06-08-2010 10:58 AM
We noticed a month ago (after upgrading switch firmware to 6.2.0c) that our 200E switches had high flash memory issues. When we would see this, we'd run "supportsave -R" and clear the problem. This worked fine for awhile. Then, recently we had a switch panic & reboot. We found one of admins was running the SAN health utility when this happened - no one else was logged on to the switch. So we had assumed something in the utility caused the flash memory to go so high it panicked.
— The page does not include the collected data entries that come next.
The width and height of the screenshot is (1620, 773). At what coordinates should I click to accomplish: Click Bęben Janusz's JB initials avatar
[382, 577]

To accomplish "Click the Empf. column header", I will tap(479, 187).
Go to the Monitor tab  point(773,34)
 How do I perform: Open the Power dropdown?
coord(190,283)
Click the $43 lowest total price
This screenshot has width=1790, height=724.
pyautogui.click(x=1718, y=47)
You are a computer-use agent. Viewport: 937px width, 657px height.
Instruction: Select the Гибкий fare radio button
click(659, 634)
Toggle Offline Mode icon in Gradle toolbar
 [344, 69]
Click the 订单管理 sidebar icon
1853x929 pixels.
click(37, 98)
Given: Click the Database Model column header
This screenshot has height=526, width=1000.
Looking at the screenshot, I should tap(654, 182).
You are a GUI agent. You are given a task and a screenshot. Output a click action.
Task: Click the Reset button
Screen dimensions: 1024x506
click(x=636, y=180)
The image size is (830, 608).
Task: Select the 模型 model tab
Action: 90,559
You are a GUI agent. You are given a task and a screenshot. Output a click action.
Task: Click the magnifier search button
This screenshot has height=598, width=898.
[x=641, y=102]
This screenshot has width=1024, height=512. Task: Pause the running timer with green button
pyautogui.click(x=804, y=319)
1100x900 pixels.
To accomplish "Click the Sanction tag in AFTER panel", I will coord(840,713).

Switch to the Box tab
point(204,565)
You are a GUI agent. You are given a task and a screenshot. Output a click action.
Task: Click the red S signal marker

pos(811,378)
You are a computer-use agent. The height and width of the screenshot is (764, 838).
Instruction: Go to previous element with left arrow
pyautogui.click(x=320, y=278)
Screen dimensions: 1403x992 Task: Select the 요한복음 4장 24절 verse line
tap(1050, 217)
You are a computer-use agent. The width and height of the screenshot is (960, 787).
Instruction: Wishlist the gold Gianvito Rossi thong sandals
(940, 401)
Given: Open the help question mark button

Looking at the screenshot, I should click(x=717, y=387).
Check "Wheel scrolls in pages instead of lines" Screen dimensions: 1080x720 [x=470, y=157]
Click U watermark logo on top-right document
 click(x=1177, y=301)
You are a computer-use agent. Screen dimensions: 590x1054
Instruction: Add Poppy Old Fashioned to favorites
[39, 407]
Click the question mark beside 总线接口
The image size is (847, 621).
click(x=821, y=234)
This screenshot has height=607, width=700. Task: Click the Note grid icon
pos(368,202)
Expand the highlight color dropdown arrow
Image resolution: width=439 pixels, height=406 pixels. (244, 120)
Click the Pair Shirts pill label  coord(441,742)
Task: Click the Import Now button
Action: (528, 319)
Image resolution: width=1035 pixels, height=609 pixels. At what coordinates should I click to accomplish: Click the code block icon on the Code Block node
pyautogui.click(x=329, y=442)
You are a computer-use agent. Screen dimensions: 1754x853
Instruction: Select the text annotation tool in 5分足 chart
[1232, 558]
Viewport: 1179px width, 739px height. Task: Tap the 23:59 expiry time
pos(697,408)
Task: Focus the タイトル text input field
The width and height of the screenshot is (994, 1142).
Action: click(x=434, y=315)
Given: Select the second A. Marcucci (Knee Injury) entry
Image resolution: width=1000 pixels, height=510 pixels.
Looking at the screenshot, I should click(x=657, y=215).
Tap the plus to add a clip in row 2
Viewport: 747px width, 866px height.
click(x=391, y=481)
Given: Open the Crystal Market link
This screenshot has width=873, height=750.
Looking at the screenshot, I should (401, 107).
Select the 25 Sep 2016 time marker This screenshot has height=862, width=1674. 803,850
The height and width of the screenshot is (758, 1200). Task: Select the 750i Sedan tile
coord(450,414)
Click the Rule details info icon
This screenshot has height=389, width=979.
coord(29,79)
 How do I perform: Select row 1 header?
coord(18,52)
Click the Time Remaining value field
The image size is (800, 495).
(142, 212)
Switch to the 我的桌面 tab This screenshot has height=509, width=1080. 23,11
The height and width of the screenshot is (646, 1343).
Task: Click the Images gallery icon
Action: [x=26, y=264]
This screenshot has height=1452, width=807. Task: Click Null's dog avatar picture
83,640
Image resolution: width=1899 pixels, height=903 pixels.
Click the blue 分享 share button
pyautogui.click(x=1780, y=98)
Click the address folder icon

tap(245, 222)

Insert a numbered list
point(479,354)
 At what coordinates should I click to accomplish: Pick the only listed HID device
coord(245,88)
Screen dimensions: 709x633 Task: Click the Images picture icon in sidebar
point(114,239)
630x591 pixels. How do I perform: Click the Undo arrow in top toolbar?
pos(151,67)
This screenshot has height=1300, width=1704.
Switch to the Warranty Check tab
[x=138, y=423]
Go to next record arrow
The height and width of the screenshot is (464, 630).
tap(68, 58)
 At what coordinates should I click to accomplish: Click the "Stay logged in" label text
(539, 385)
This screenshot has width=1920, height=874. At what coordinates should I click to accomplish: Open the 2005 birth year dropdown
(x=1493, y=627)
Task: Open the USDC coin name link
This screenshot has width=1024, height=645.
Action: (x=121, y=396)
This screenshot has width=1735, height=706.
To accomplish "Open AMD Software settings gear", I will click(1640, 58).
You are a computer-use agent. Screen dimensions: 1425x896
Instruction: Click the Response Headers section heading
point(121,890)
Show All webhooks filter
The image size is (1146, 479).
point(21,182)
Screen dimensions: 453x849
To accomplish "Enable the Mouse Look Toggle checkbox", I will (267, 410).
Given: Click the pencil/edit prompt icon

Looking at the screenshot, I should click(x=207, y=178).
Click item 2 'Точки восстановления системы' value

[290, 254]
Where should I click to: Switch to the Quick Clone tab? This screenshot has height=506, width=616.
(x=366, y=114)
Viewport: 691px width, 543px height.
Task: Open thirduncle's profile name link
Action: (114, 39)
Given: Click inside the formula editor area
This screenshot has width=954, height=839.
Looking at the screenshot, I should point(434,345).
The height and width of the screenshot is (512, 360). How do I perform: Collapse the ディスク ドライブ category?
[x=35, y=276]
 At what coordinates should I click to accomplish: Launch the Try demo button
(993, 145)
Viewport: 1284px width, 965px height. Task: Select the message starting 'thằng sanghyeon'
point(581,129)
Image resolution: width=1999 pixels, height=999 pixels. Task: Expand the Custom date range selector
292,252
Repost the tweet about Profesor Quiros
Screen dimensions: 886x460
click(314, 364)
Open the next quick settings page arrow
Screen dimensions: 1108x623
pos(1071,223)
However, we continue now to have SAN switch panics which are unrelated to SAN health report. The issue occurs mostly on the weekends - as if some weekly internal switch process is eating up the flash memory. From the event logs, it appears that the issue starts with a terminated process (the common process is "process.0.weblinker"). Then a message about failure data capture (FFDC) occurs. After that the log shows memory going well above 90% & then within moments there is a "flash out of range" message & trace dump then a switch reboot.
Running the supportsave command works great if you're online when this happens...but it doesn't help on the weekends. There's got to be a way to resolve this. We only have the problem on our 200E switches (the 300 switches get the same terminated process messages but aren't running high flash memory usage). We now have auto trace FTP setup to try and capture the trace dump. In the meantime, I was hoping to get some input from the experts. We can't be the only ones running into this problem. Also note, we recently moved from Fabric Mger to DCFM enterprise trial. Thanks!
12-23-2010 04:56 PM
Unfortunately I'm seeing this on some of my DCX and 48Ks. I have found that it is directly related to the SNMP polling done by DCFM.
I disabled the services for DCFM, and only use it when I need them.
By disabling the services, I haven't had another panic since then.
I would suggest disabling DCFM for awhile and see if the switch panics continue.
12-26-2010 06:55 PM
This is mostly related due to memory leaks in certain parts of FOS. Especially in FOS 6.2.x and 6.3.x there were some nasty oness which would trigger FTRACE dumps to flash and some kernel panics. This in turn would fill up one or more flash partitions and the switch wouldn't boot anymore.
Read the release notes of the respective FOS versions and make any effort to get this upgraded.